Black Arrow Cyber Advisory 30 June 2026: Attackers Abuse Trusted Platform Invitations to Impersonate Organisations

Organisations should be alert to a developing tactic in which attackers create fake workspaces on trusted software platforms and invite employees to join them using legitimate platform emails. Although this activity has recently been seen targeting cyber security and technology firms, the approach could quickly be adapted for other sectors, particularly where staff use artificial intelligence tools, collaboration platforms, cloud services or shared project spaces.

In a reported campaign, attackers created an OpenAI organisation that impersonated a legitimate company, then invited selected employees using their work email addresses. The invitations were sent from OpenAI’s genuine notification system, passed normal email authentication checks and looked like standard invitations to join a company workspace. This makes the approach more difficult to detect than traditional phishing, where attackers often rely on spoofed emails, suspicious links or lookalike domains.

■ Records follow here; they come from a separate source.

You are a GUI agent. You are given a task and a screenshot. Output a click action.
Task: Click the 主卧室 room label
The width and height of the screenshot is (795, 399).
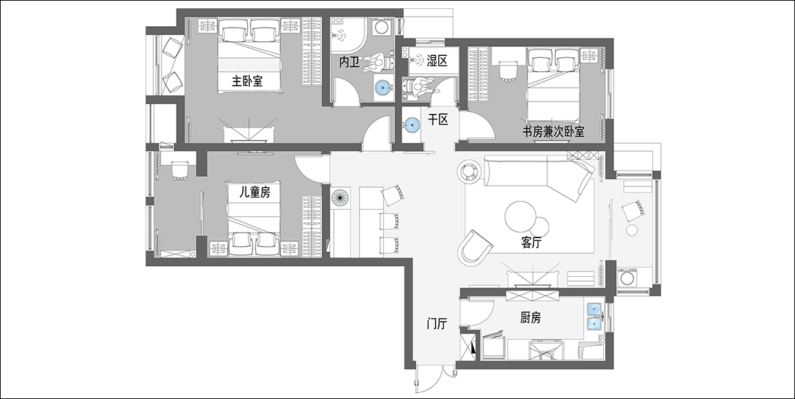[247, 81]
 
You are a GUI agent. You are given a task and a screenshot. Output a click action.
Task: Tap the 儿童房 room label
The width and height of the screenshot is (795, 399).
[255, 192]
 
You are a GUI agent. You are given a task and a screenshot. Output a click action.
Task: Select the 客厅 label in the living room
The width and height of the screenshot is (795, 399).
[531, 243]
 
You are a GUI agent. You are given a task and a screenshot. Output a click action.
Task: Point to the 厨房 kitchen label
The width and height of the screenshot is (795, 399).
[530, 318]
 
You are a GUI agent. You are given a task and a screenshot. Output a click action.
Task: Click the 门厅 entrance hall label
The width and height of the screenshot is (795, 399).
[437, 324]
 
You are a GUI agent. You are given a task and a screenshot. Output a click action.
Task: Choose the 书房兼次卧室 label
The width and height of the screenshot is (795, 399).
[553, 132]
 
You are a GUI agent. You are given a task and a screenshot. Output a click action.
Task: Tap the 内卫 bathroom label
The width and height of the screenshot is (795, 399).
[349, 62]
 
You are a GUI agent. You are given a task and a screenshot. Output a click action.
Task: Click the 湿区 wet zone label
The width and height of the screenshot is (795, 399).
[437, 61]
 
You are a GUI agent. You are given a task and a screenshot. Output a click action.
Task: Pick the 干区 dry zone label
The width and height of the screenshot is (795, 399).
[438, 119]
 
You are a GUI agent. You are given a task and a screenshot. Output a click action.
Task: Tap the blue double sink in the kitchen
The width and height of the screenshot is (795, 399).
[594, 316]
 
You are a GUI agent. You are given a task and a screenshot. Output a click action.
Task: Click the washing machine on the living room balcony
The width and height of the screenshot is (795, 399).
[629, 278]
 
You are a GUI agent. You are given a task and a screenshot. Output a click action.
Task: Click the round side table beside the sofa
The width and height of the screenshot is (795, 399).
[469, 171]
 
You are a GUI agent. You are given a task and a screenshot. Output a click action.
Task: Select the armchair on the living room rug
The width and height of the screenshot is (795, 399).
[475, 247]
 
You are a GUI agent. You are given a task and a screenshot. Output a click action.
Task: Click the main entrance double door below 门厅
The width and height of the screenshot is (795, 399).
[437, 378]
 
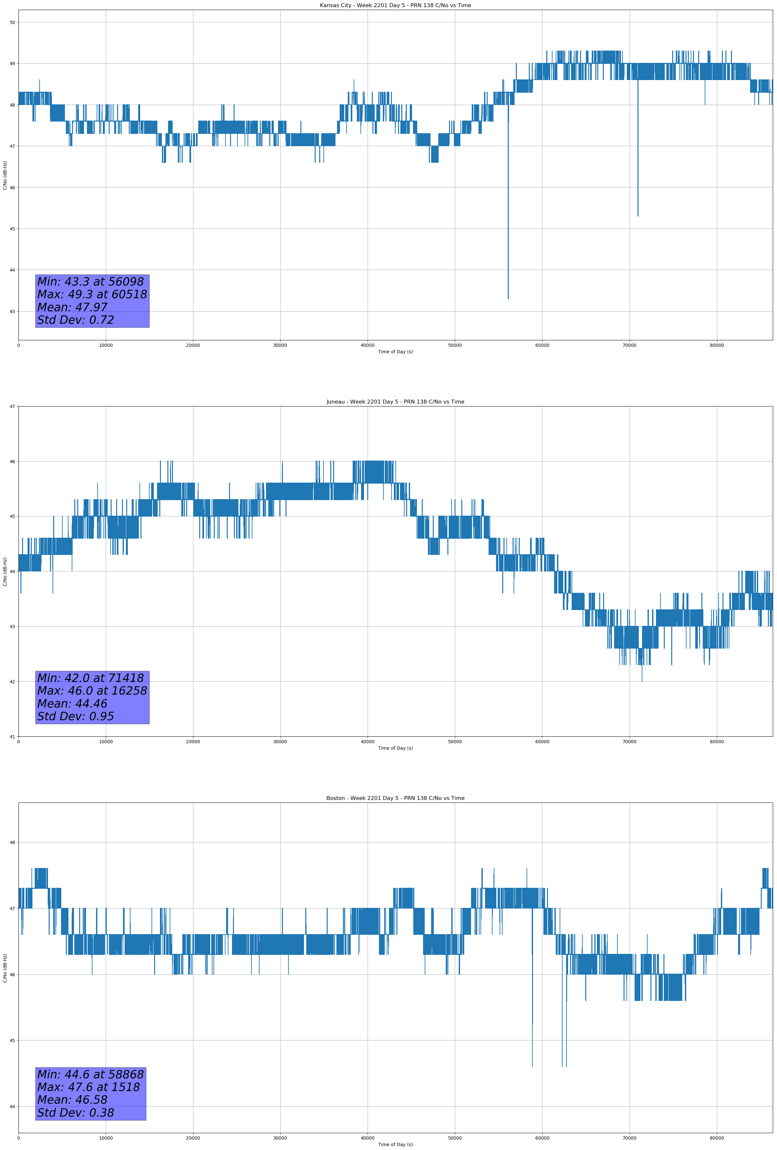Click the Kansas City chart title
pos(395,6)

The risk is not simply that an employee joins the wrong workspace. The concern is what happens next. If staff believe they are using an approved company environment, they may submit sensitive information into chats, prompts or project spaces. This could include internal documents, client information, source code, security research, strategy papers, commercial plans or other confidential material. In this case, the fake workspace had been made to look more credible by using the target company’s name, targeting specific employees, assigning them senior access rights and attaching a payment card to the billing account.

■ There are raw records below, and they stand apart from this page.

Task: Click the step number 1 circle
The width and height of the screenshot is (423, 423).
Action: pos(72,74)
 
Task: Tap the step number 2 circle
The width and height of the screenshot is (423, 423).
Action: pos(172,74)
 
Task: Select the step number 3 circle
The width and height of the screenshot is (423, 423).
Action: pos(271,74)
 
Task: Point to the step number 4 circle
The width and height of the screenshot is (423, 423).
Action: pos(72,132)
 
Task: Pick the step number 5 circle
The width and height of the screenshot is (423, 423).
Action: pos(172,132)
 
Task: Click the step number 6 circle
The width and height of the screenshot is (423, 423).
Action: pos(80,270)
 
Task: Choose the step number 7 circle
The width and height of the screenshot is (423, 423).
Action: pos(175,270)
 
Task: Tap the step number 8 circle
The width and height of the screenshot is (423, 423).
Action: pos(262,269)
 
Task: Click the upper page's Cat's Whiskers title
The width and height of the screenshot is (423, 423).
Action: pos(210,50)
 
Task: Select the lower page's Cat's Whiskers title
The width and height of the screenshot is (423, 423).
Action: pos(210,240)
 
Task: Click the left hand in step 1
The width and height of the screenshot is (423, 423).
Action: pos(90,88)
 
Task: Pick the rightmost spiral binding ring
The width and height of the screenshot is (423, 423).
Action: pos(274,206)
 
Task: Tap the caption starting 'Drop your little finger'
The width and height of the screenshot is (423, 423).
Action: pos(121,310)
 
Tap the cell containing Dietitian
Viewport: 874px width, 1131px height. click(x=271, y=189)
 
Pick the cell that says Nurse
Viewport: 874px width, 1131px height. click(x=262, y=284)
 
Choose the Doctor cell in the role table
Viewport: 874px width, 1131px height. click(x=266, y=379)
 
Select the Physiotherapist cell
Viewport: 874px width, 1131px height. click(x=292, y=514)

This reflects a wider shift in attacker behaviour. Rather than only sending malicious files or links, attackers are increasingly abusing legitimate features inside widely used online services. Invitations, notifications and shared workspace requests can come from real platforms and therefore may bypass technical email controls. The trust employees place in familiar brands and normal business workflows is being exploited.

What firms should do

Organisations should remind employees that a genuine email from a trusted platform does not always mean the workspace, project or invitation is legitimate. Staff should be told to verify any unexpected invitation to join a company workspace, especially where the request relates to artificial intelligence, file sharing, collaboration tools or administrative access.

Security and IT teams should review the technical solutions available to them to help manage this risk, for example SSPM platforms as well as how official company workspaces are named, managed and communicated to staff. Where possible, organisations should maintain an approved list of authorised platforms and tenants, and make it easy for employees to check whether an invitation is genuine. Unexpected invitations should be reported through existing security channels before being accepted.

Firms should also monitor membership and administration activity across software as a service platforms. This includes checking for unusual organisation invitations, unexpected owner or administrator permissions, and employees joining external workspaces that impersonate the business. Where platforms support domain verification, single sign on or tenant restrictions, these controls should be enabled.

For senior leaders, this is a reminder that cyber risk now extends beyond email and endpoint security. Attackers are targeting the everyday tools employees use to work, collaborate and experiment with artificial intelligence. Clear ownership of approved platforms, simple verification processes and staff awareness can significantly reduce the chance of sensitive company information being handed to an attacker through a trusted service.